Marian Hossa of the Red Wings skates away as Evgeni Malkin, Ruslan Fedotenko and Maxime Talbot of the Penguins celebrates during Game 7. (Photo by Bruce Bennett/Getty Images)
My goodness, you just gotta feel sorry for Marian Hossa.
Unless you’re a Pens fan, that is.
And if you are, you have every right to be. After all, it was July 2 of last summer the Slovakian sniper snubbed your team for the recently crowned champion Red Wings because, as he said, he felt his chances of winning a Cup were greater in Motown than Steeltown.
That was only a couple of weeks after Detroit nipped Pittsburgh’s Cup aspirations in the bud and only a handful of months after Penguins GM Ray Shero dealt a chunk of his prospect pipeline to bring Hossa within two wins of lifting Lord Stanley’s mug.
So go ahead Pens fans and rub it in Hossa’s face. He left you high and dry, but now that you are soaking in the glory of winning it all it’s your right to let him know all about it. No fan base would be pleased if a star left them for pastures he publicly says are much, much greener.
But for the rest of us, we have a soft spot for Big Hoss.
In the modern world of sports, it’s commonplace for athletes to chase the cash and sign a deal with a team that leaves the rest of us wondering “uh, why?”
But Hossa wanted to win a Cup, so how can you knock a guy for picking the Detroit Red Wings, hockey’s modern dynasty?
The biggest free agent on the 2008 market, Hossa turned down a few long-term, monster-money offers that would have put him on Easy Street for the rest of his career. The Wings offered him a more-than-modest sum to be sure, but the one-year deal agreed upon was certainly the least secure of all the bids.
What if he got injured? What if he struggled mightily to put up points? Hossa would have suffered the consequences this summer if anything went wrong.
When Hossa and the Wings agreed to the surprise deal last July, Detroit immediately became the favorites to win again – and by just making it back to the final you can’t say Hossa made a bad choice.

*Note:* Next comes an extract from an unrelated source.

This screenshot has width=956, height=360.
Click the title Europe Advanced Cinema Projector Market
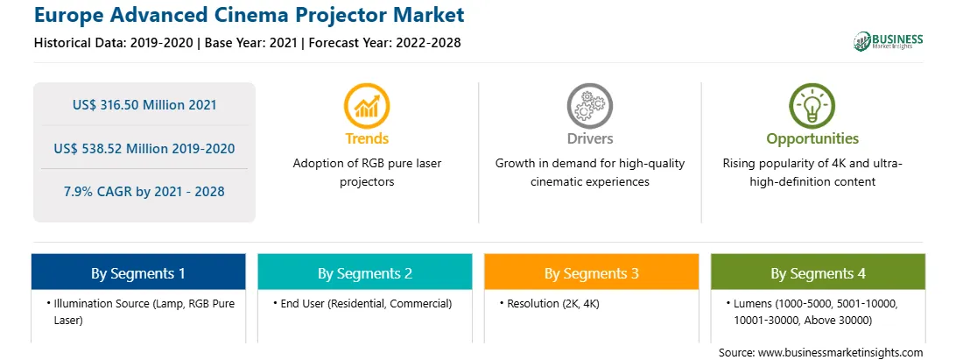pyautogui.click(x=249, y=15)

But to fall one game short – and on a last-second chance, again – Hossa has to be feeling the pain. And while Pens fans will be sticking it to him from now until the end of time, I know I feel bad for a guy who chased a championship in an era where most players would have instead jumped at a big money offer.
I feel bad for him. That is, until he signs a multi-million dollar extension in Detroit or a juicy deal on the free agent market in July.

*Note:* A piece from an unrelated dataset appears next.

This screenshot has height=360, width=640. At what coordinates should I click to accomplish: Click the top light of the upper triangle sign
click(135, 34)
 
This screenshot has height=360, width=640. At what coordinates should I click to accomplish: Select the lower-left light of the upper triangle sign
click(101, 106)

After the Edmonton Oilers and Montreal Canadiens bucked the recent trend of hiring coaches who graduated from the American League, the Minnesota Wild went right back to it in hiring its second coach in franchise history Monday.
Who is Todd Richards? Well, he is a Crystal, Minn., native, so his origins will inspire a fan base aching for more American blood on the roster, plus he played for the University of Minnesota Golden Gophers back in the ‘80s.

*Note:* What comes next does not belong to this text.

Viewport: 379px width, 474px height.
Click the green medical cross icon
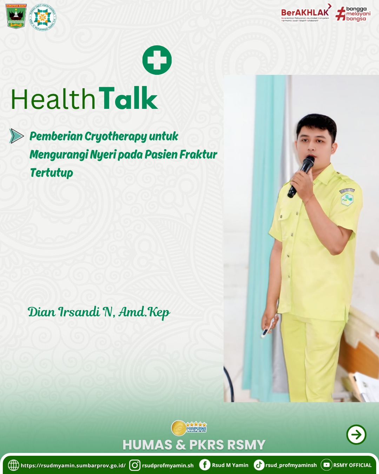(x=157, y=60)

But most importantly for the team, Richards is another new mind brought in to change the culture of a club that has been dedicated to defense-first hockey since its inception in 2000.
While he has little experience as a head coach, Richards did take the Wilkes-Barre/Scranton Penguins to the Calder Cup final in one of his two years at the helm there, before making the jump to the NHL as an assistant to rookie leader Todd McClellan in San Jose this year.
Wild fans should hope McClellan’s puck-possession style (learned while he was an assistant in Detroit) rubs off on Richards, because if it does, things will get a heckuva lot more exciting in 2009-10.
They should also hope the other Marian (Gaborik) doesn’t hose them and stays around for the new movement.